I would prefer to see full license attributions included in generated responses, though. Something that then also wouldn't be that difficult to generate a licenses file from?

Amazon's CodeWhisperer has a "reference tracker" that tells you the license of training data code if the generated response is within some similarity threshold, but that's still not good enough imo.

2 comments

> I would prefer to see full license attributions included in generated responses, though. Something that then also wouldn't be that difficult to generate a licenses file from?

Exactly. By all means build tools like this, but build them to actually comply with Open Source licenses. Provide a list of the licenses you don't mind copying from, and get back attributions with your suggestions.

Suppose Copilot offered some pure-MIT licensed flavor.

Copilot could comply with MIT licenses by just outputting an MIT license with ALL the authors of code used in training.

That'd be a valid solution, if impractical. I doubt that people would be willing to copy hundreds of thousands of license notices into their project.
One perspective is that those authors actually contributed to the end result.

But sure, disk size could be a problem.

> One perspective is that those authors actually contributed to the end result.

They absolutely did, yes. The approach you're suggesting would work from a legal perspective, but the size might pose practical problems.
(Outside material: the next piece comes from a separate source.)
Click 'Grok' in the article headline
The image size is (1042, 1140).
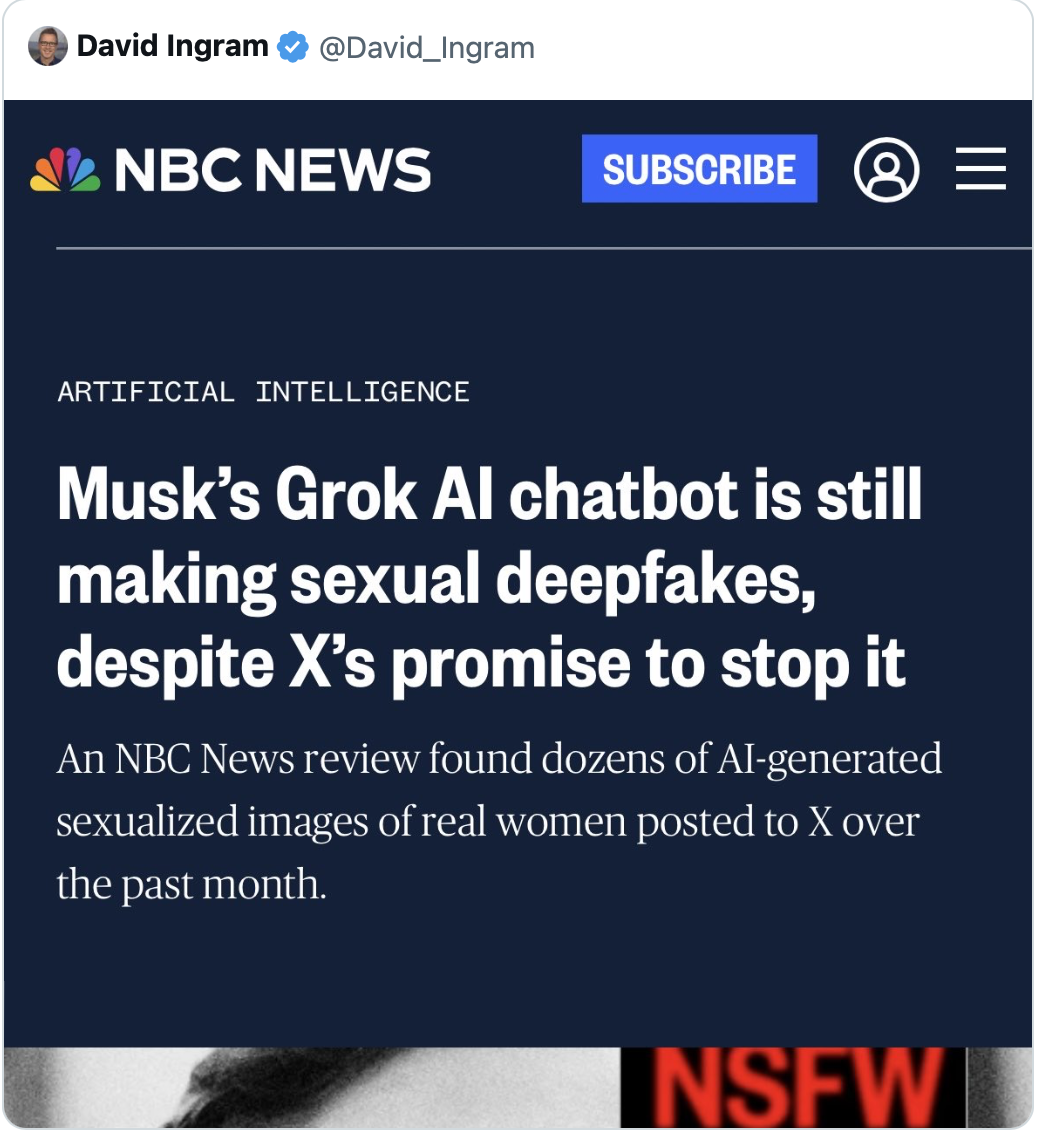click(x=346, y=494)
> Amazon's CodeWhisperer has a "reference tracker" that tells you the license of training data code if the generated response is within some similarity threshold, but that's still not good enough imo.

I don't think it's possible to do better than that with this technology.

like I probably don't understand this in the right way, but I could have sworn we had the ability to probe latent space on models like these and make mappings based on them? Or was that only for diffusers?
Sure, you could build an index of attribution <> latent space coords, but it would not be clear whether a generated document near several index entries would require compliance.

I guess this is where the threshold comes from. Choose a generous margin and over-attribute rather than under-attribute.